→ **Your task**:
Nothing outside the lines below from the one containing "The width and height of the screenshot is (980, 408)." through the one containing "the power logout" is to be printed; print those exactly, ends included, and drop the pictures.

→ **Provided records**:

- - - -

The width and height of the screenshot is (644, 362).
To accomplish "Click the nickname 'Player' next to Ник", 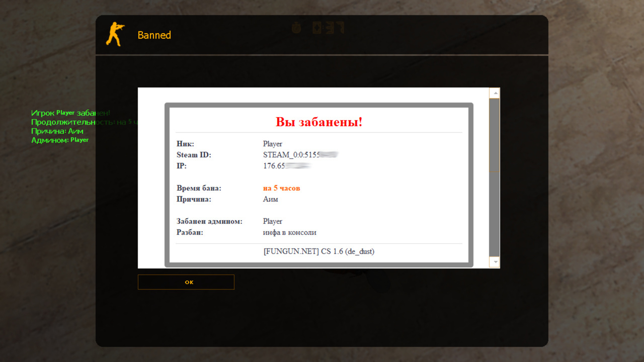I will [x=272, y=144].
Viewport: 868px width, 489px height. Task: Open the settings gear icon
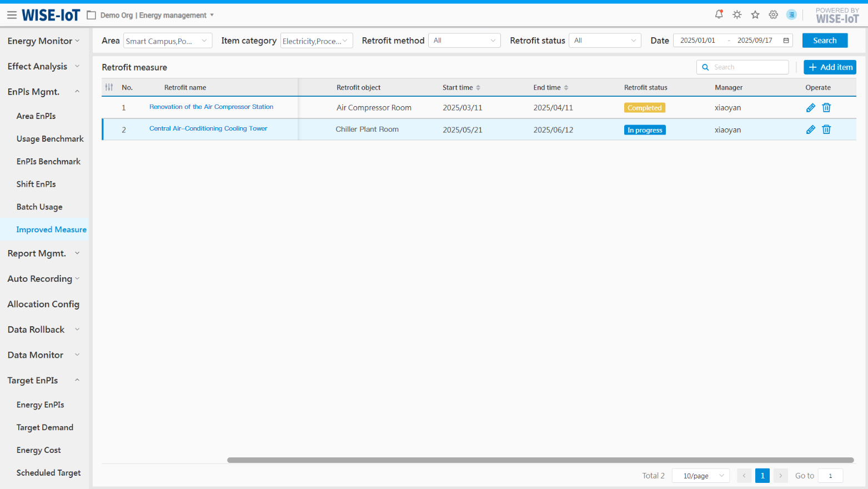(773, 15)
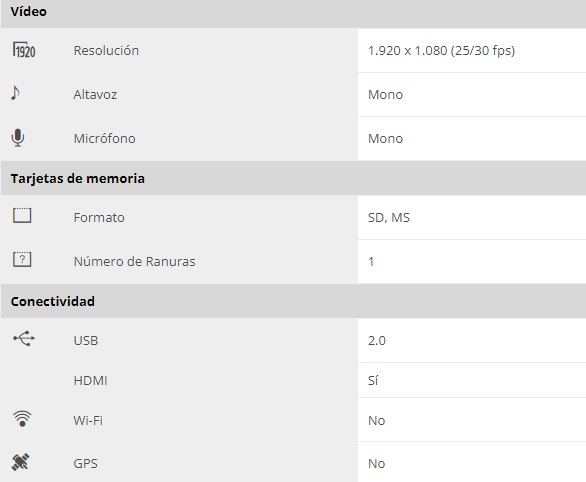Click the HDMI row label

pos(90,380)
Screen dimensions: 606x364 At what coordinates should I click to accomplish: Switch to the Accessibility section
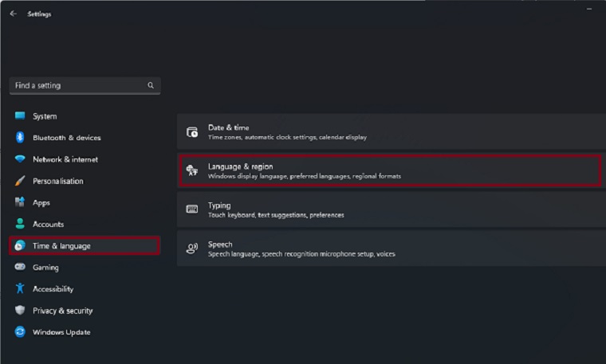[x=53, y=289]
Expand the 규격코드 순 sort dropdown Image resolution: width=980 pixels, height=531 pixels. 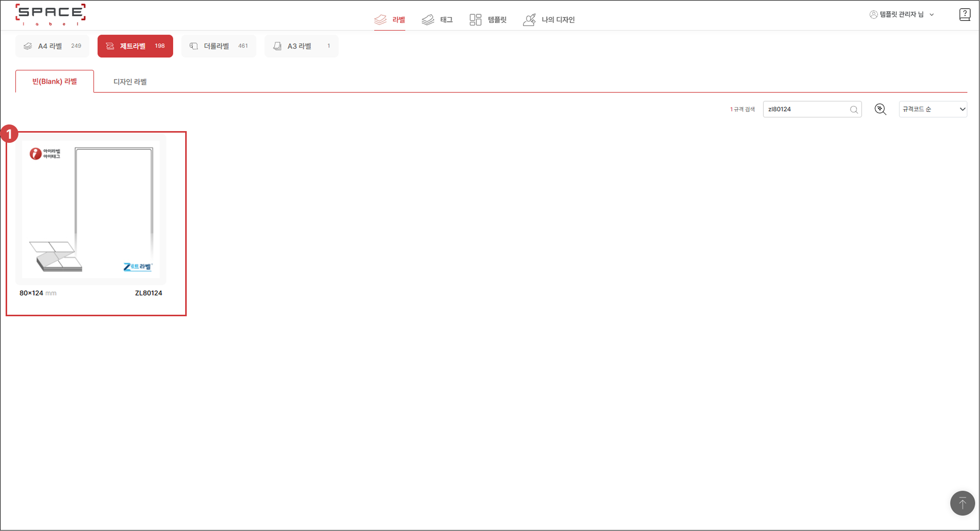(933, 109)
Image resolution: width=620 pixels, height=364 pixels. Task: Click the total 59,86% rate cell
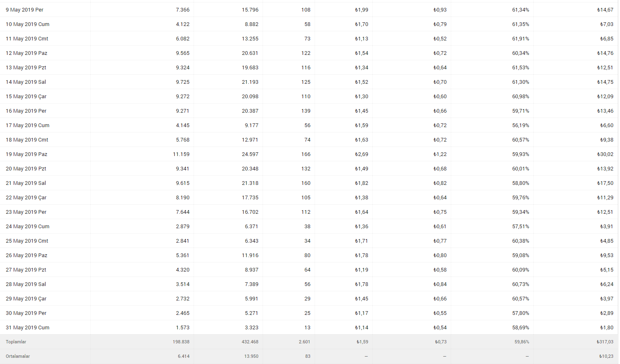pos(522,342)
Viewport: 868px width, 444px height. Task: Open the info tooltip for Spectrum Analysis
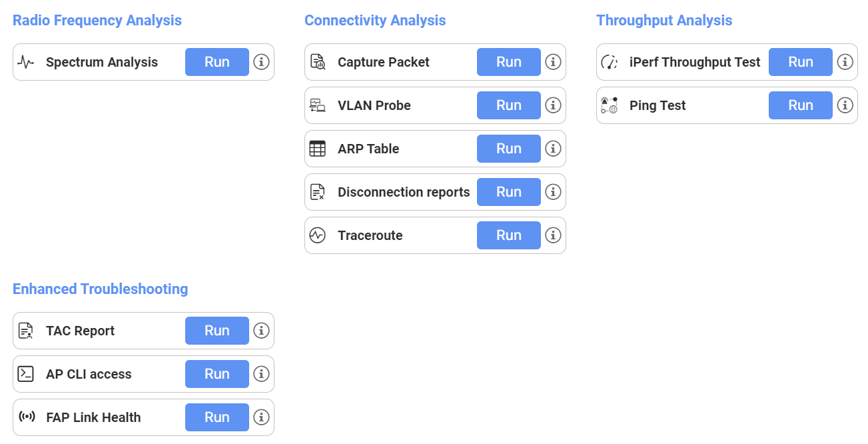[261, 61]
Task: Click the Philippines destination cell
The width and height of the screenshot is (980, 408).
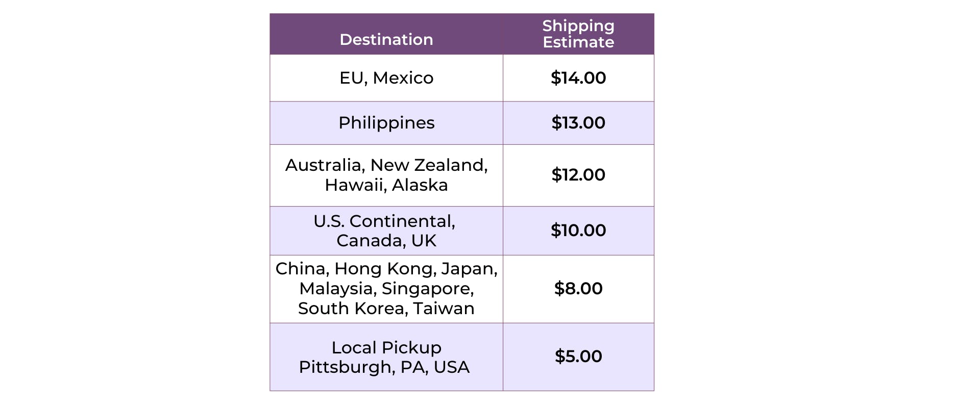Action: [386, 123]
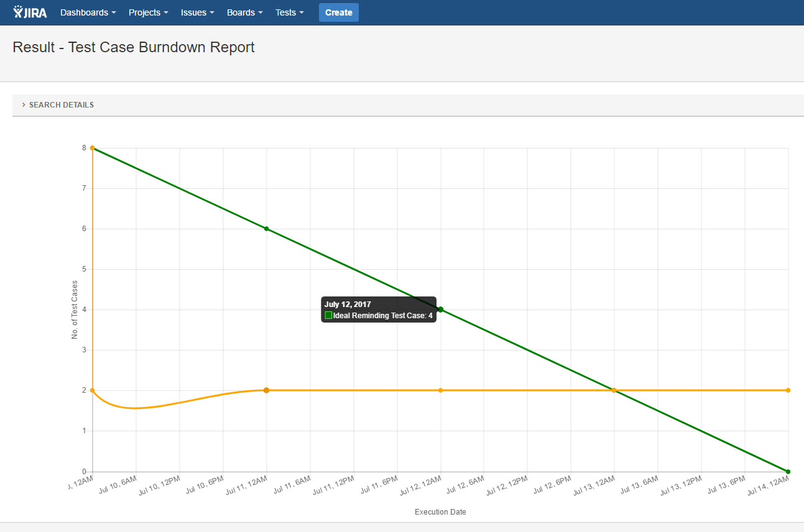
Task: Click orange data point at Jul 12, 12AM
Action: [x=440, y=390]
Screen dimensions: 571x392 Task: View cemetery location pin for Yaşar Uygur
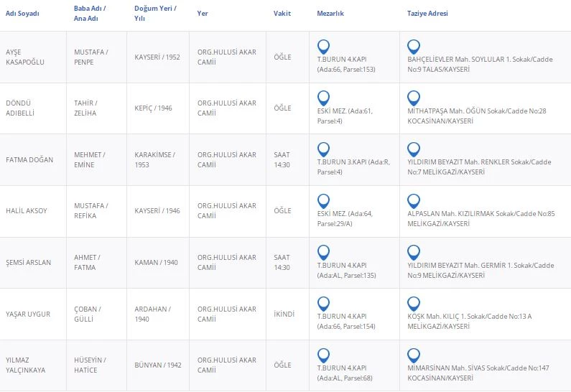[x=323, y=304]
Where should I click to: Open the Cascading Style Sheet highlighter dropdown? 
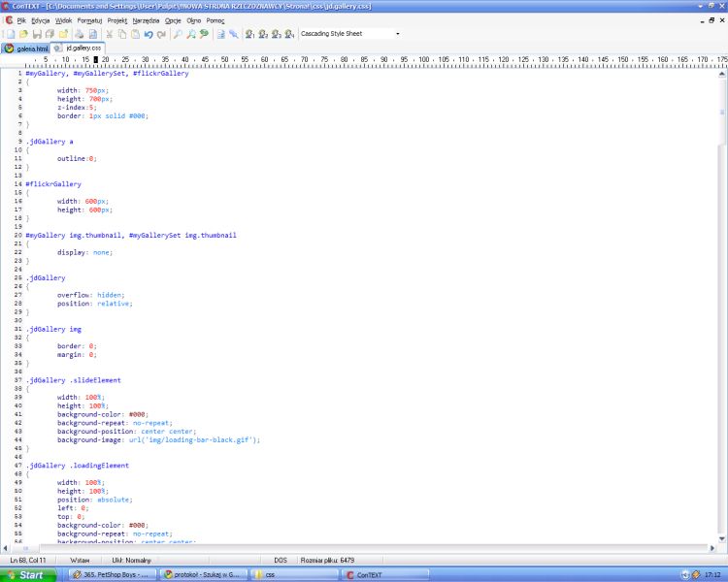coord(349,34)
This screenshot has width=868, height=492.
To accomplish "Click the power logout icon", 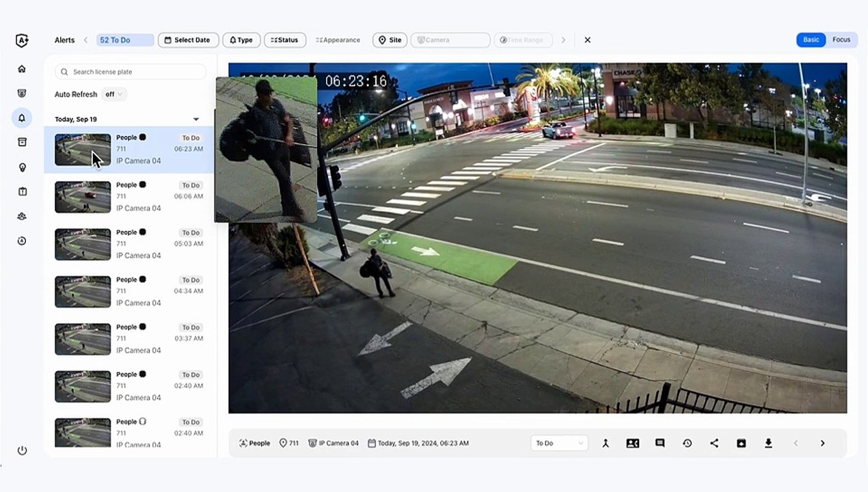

- - - -

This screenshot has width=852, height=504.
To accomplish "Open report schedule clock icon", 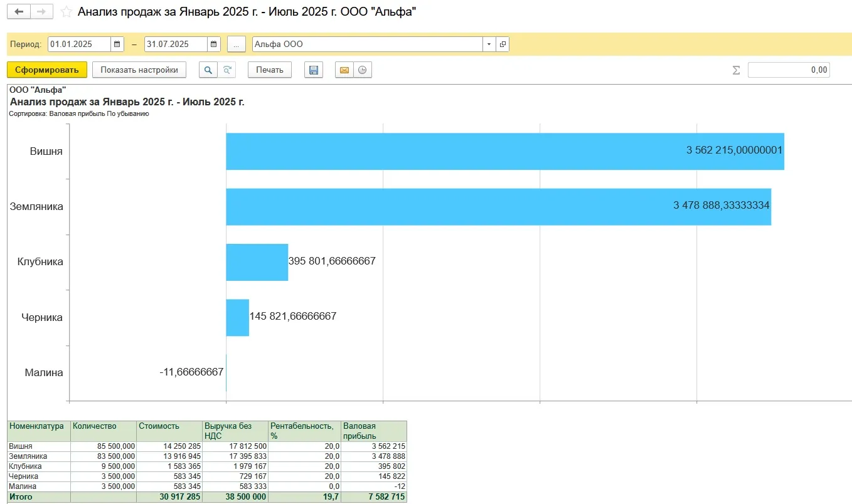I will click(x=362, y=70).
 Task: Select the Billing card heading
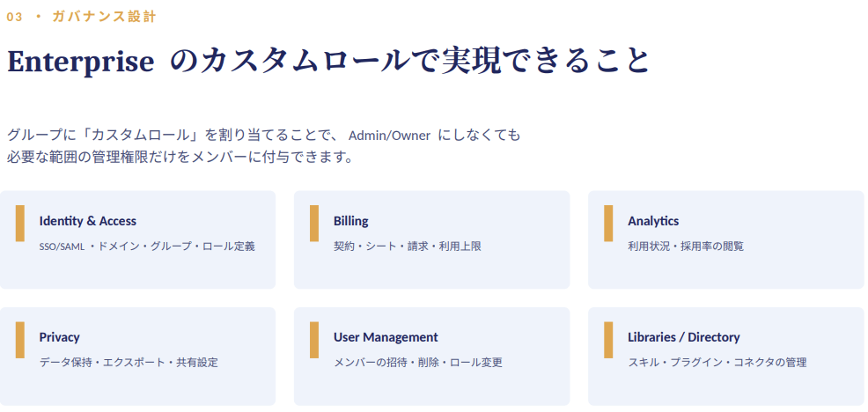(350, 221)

- - - -

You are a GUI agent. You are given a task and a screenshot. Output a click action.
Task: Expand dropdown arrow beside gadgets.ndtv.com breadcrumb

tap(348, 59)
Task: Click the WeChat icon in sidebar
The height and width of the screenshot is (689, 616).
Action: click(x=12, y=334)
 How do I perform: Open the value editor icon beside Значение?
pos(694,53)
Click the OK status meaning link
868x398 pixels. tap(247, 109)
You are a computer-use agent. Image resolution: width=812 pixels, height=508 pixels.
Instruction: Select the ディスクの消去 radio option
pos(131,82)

- - - -

→ **Answer to this task**:
The width and height of the screenshot is (980, 408).
Action: [386, 123]
Task: Click orange data point at Jul 12, 12AM
Action: [x=440, y=390]
Screen dimensions: 571x392 Task: View cemetery location pin for Yaşar Uygur
[x=323, y=304]
Where should I click to: Open the Cascading Style Sheet highlighter dropdown? 
coord(349,34)
This screenshot has width=868, height=492.
To accomplish "Click the power logout icon", 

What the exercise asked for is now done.